(STUDY MATERIAL begins)
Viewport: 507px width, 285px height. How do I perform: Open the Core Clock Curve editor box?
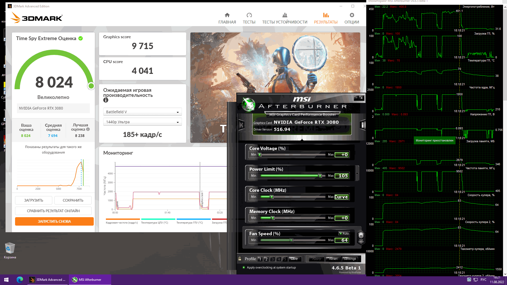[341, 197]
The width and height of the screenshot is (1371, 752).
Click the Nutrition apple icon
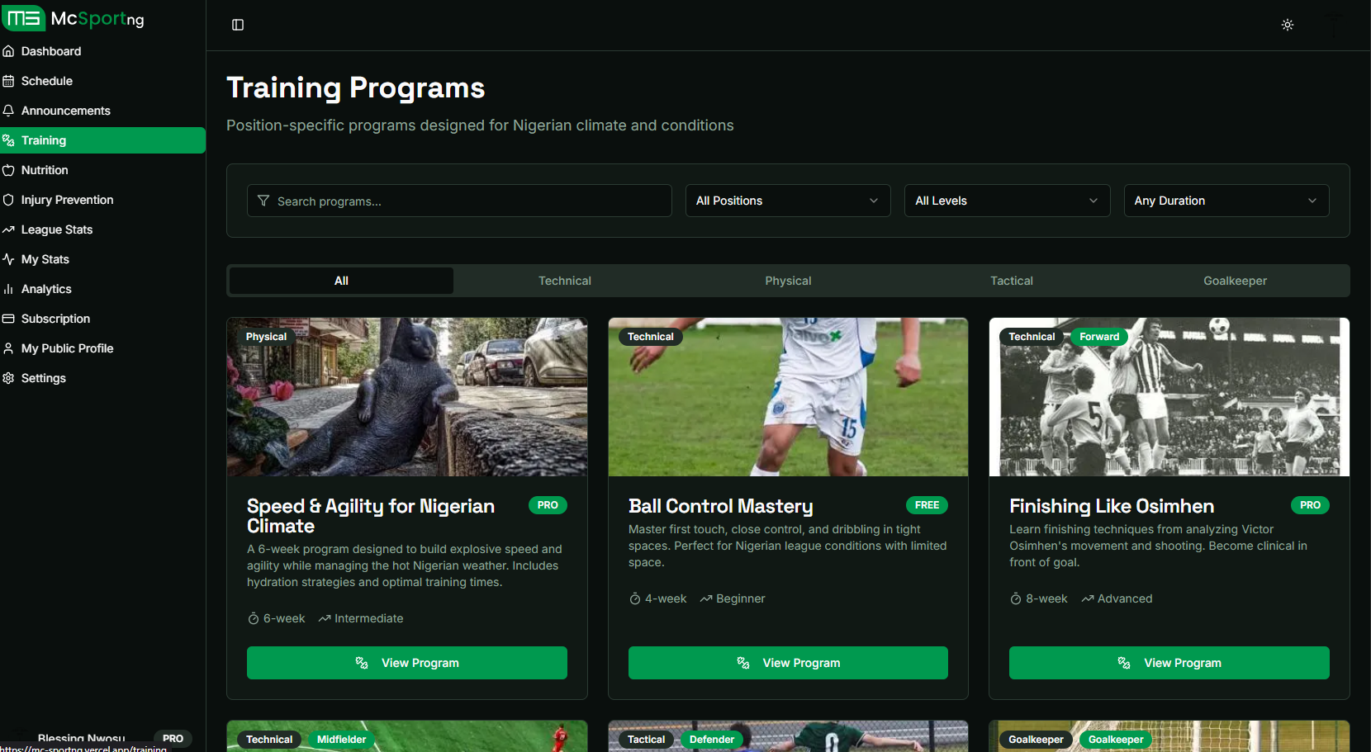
(STUDY MATERIAL ends)
(STUDY MATERIAL begins)
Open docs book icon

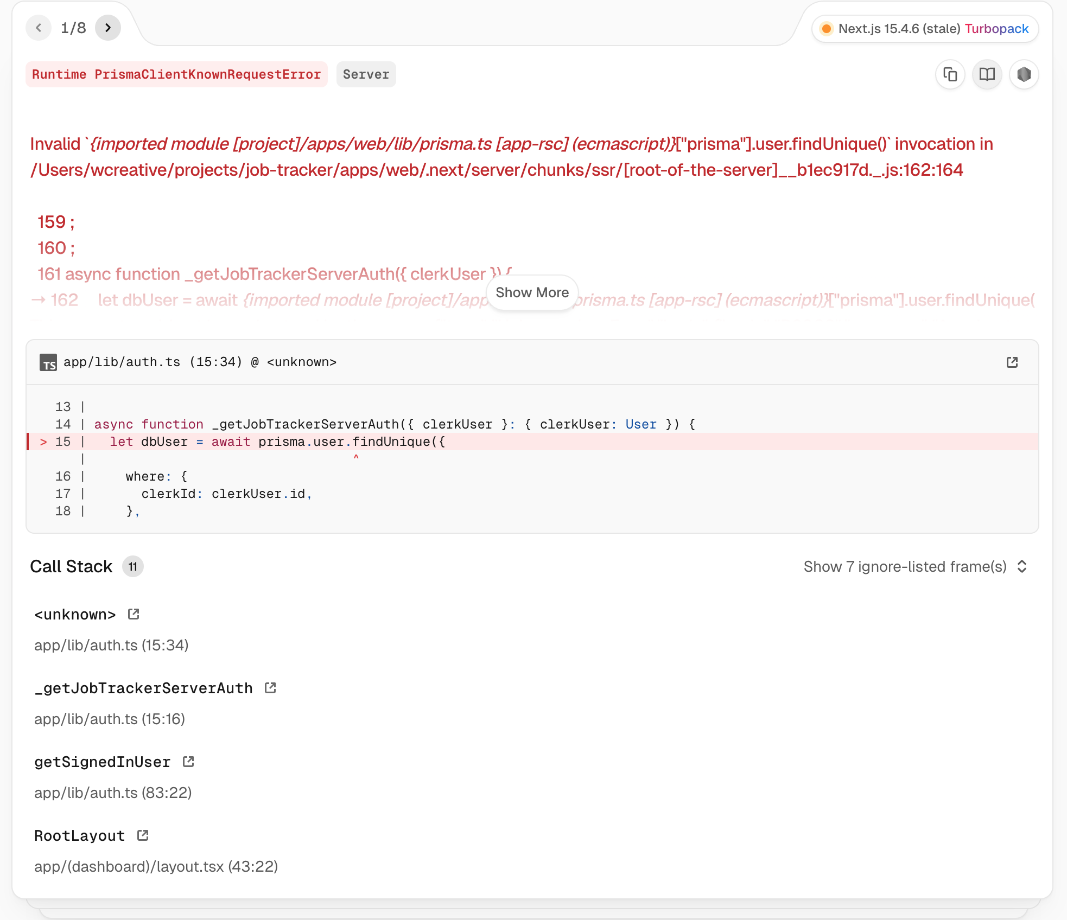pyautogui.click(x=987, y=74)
(STUDY MATERIAL ends)
(STUDY MATERIAL begins)
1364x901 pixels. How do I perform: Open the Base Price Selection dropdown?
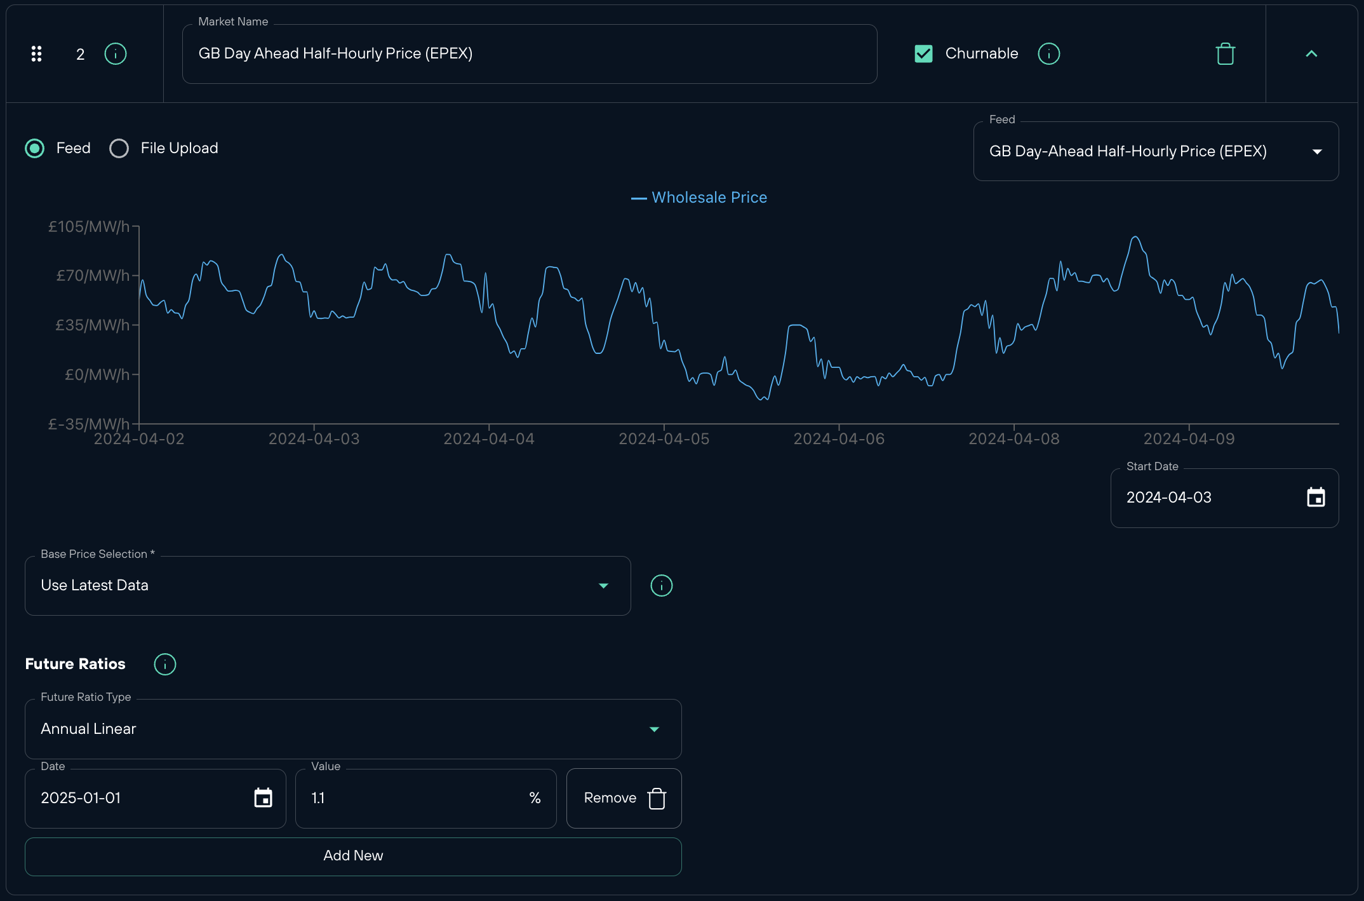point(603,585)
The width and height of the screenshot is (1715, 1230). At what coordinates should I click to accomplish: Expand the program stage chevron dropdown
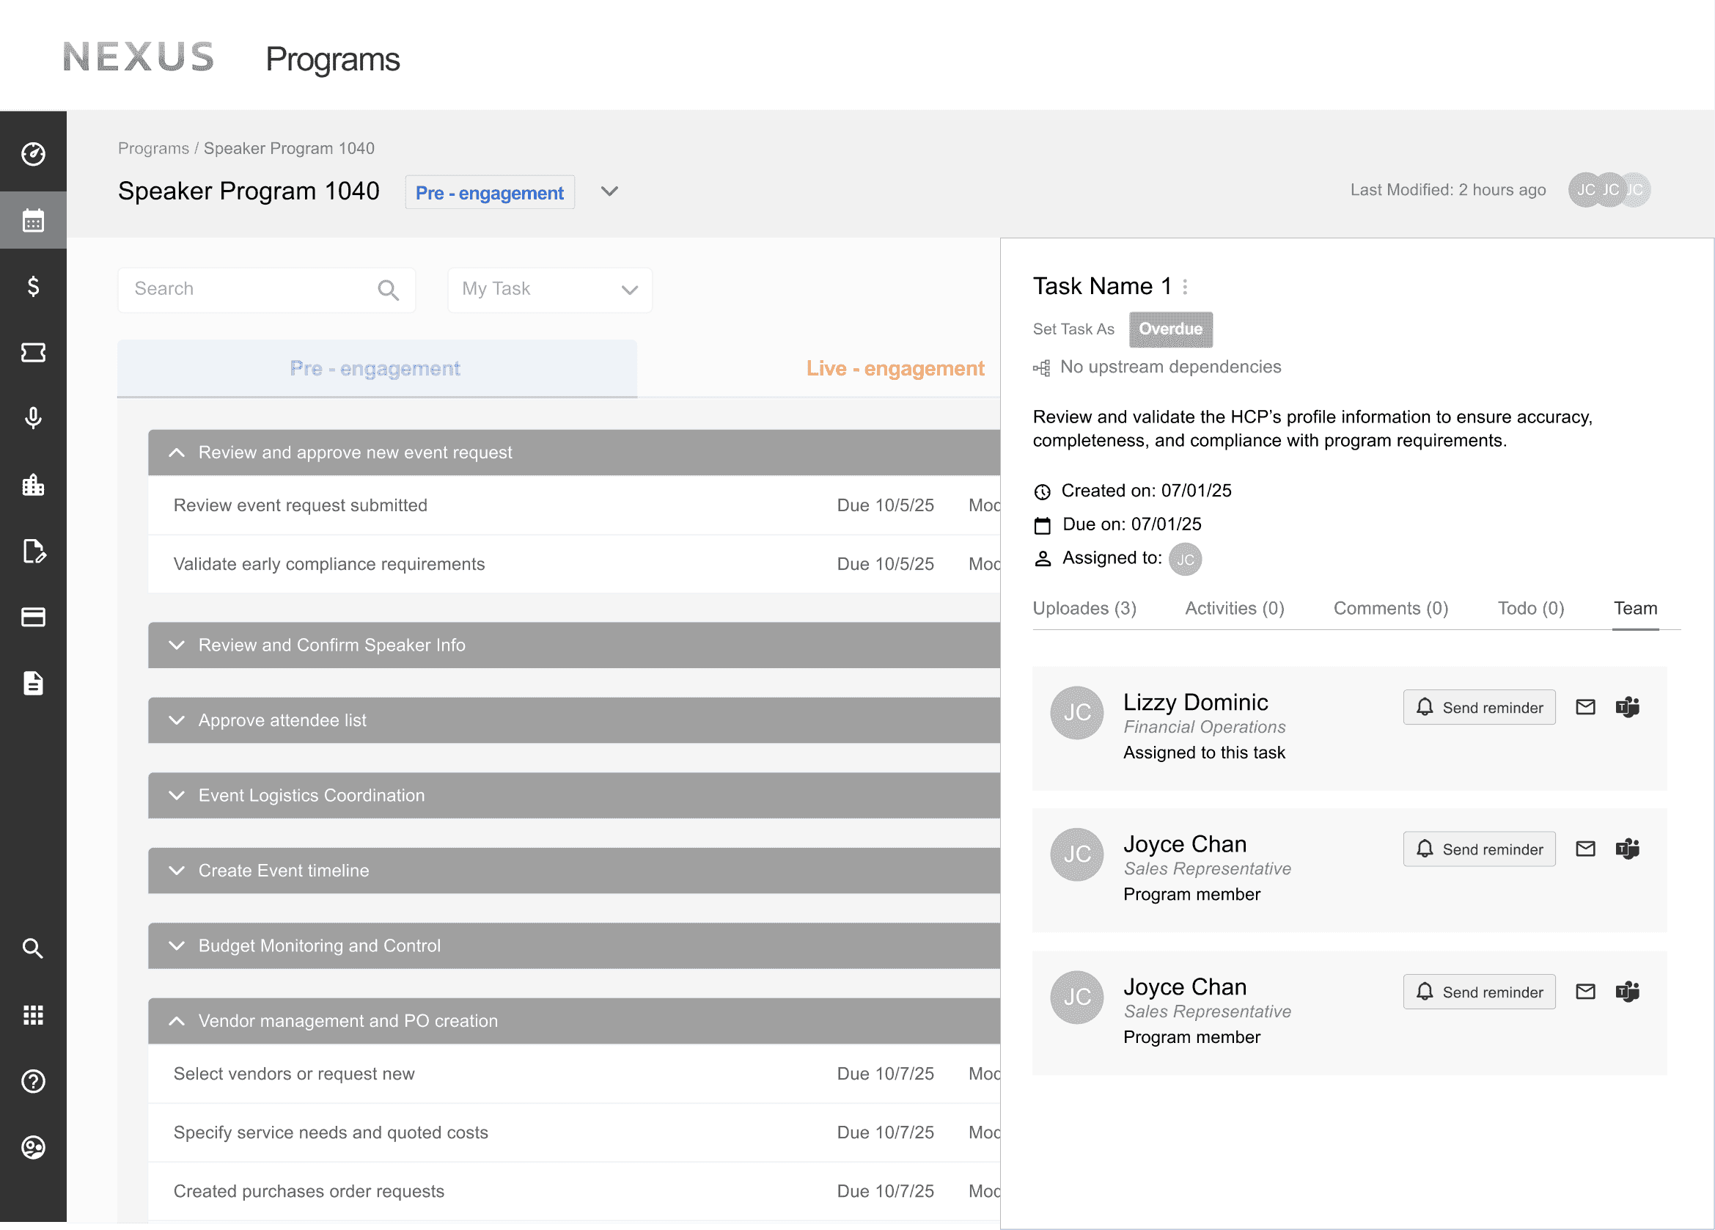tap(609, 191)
(STUDY MATERIAL ends)
ABOUT THIS TASK: Above are some records; extract exactly the lines from the one containing "Viewport: 507px width, 285px" through the one containing "Click the Nutrition apple icon" and drop the pictures.

ANSWER SPACE:
Viewport: 507px width, 285px height. How do I perform: Open the Core Clock Curve editor box?
[341, 197]
The width and height of the screenshot is (1371, 752).
Click the Nutrition apple icon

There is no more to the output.